The Abuja Declaration signed by the Nigerian president and all state governors in February 2009 signalled the start of a renewed effort for polio eradication in the country. The number of reported cases declined dramatically in the following years and the last case was reported on December 3, 2012.

In Pakistan, there has been opposition to immunisation drives in parts of the country, particularly after a fake CIA hepatitis vaccination campaign that helped to locate Osama Bin Laden in 2011.

In July 2012, the Taliban commander Hafiz Gul Bahadur issued a fatwa forbidding the vaccination of more than 200,000 children in north and south Waziristan in the country’s northwest. He was convinced that spies under the guise of medical staff would enter these areas to monitor the activities of Islamic militants.

Despite these challenges, high-level political commitment has led to significant progress in Pakistan. Polio cases dropped from 198 in 2011 to just 58 in 2012. But that progress is now threatened by the murder of polio volunteers.

The vaccination campaign was suspended in Karachi, a city of 18 million people, and as one Pakistani official told the BBC News:

Many of the roughly 80,000 field workers across Pakistan, however needy they may be, will be forced to ask themselves whether the 1,500 rupee ($15) fee they will receive for a three-day campaign is worth the risk.

In the age of fast and easy global travel, a resurgence of polio in Nigeria and Pakistan poses a threat to the entire world. The last case of polio reported in Australia was in a Pakistani student. And Nigeria has a history of exporting polio to its impoverished neighbours. In many countries that eliminated polio decades ago, vaccination rates have dropped and immunity levels are low.
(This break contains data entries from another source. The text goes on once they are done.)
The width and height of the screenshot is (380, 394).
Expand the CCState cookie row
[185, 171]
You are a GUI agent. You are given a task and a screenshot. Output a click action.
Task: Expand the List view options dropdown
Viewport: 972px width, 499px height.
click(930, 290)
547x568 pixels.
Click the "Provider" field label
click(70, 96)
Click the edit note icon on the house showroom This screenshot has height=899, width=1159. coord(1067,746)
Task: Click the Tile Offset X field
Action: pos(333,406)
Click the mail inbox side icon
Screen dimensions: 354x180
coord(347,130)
Eliminating polio from its remaining reservoirs in Afghanistan, Nigeria and Pakistan may require a concerted diplomatic effort by countries with large Muslim populations, such as Indonesia and Egypt. At the 2011 Commonwealth Heads of Government meeting, the Australian government played a leading role in mobilising more than $100 million in funding for polio eradication.

Australia can also play a leading role in advocacy and use its seat in the UN Security Council to support whatever measures are needed to ensure that children in Nigeria, Afghanistan, and Pakistan are protected from this disease. By doing so, they will avert a global public health emergency, and seize the opportunity to finish the job of eradicating polio.